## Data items

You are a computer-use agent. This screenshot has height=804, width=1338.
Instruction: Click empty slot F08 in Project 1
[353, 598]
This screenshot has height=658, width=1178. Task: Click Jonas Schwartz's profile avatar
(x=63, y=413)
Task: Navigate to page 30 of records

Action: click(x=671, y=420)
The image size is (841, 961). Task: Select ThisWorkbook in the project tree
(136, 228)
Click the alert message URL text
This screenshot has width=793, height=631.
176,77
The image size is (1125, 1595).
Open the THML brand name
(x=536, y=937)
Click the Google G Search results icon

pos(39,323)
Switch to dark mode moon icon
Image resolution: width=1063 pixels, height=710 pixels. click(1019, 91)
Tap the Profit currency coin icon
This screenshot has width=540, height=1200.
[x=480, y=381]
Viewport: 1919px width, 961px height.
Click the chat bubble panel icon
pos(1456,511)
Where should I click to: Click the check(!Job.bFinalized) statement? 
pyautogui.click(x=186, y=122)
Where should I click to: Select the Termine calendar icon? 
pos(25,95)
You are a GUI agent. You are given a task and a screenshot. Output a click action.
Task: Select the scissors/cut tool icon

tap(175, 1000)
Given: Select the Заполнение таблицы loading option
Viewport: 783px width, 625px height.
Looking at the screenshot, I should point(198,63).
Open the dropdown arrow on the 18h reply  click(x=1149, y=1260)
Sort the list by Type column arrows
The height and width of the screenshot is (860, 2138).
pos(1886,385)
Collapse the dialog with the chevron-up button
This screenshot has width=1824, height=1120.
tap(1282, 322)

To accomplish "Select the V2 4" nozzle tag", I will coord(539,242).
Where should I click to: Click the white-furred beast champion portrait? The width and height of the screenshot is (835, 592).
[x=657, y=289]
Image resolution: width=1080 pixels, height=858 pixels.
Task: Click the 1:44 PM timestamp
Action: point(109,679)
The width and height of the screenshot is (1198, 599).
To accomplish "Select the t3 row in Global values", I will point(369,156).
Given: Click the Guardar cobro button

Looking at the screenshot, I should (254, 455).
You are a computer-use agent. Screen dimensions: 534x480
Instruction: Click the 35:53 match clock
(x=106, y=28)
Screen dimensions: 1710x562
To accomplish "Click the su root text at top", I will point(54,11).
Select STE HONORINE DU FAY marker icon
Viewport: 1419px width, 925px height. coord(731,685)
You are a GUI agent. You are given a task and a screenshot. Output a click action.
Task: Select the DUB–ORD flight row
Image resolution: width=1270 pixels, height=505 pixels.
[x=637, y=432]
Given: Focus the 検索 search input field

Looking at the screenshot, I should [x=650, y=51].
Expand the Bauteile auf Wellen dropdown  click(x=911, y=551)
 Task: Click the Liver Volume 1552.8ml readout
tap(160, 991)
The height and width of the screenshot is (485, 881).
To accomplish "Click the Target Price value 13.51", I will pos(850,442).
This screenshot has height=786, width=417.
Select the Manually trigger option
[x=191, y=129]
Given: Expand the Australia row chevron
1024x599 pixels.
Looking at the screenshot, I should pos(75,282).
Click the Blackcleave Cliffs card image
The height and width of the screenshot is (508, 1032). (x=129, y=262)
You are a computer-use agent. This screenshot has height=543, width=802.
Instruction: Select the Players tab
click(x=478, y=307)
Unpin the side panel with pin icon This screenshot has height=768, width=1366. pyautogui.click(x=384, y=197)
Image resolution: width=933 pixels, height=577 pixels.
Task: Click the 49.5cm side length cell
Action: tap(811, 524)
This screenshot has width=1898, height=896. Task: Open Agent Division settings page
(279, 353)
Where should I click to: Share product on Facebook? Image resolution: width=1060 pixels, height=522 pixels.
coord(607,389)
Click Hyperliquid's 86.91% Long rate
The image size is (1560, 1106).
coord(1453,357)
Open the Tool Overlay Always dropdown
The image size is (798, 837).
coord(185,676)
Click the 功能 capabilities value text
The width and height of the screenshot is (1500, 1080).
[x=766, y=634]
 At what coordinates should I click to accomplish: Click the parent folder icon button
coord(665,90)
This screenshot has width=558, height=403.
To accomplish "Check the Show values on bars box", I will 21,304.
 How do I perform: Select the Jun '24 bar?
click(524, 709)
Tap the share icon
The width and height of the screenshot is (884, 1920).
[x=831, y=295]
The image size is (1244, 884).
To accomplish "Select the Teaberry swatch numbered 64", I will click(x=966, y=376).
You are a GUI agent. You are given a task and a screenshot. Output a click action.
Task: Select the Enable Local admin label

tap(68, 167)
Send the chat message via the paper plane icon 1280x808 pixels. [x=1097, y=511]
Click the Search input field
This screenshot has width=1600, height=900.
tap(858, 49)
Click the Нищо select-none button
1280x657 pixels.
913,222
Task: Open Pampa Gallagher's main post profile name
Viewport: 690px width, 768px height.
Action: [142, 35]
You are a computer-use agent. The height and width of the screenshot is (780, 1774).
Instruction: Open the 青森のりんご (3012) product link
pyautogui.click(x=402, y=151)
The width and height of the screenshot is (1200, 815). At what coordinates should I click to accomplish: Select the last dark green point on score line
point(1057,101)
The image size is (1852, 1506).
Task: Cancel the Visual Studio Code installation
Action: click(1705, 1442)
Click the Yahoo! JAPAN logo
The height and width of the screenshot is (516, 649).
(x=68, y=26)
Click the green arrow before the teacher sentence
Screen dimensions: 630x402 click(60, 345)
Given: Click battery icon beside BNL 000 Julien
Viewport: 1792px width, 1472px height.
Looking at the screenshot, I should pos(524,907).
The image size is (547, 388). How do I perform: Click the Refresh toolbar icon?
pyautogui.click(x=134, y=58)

## Task details
Search the data above and return each line in which "computer" occurs.

## The completed task
You are a computer-use agent. This screenshot has height=804, width=1338.
You are a computer-use agent. Screen dimensions: 534x480
You are a computer-use agent. This screenshot has height=543, width=802.
You are a computer-use agent. The height and width of the screenshot is (780, 1774).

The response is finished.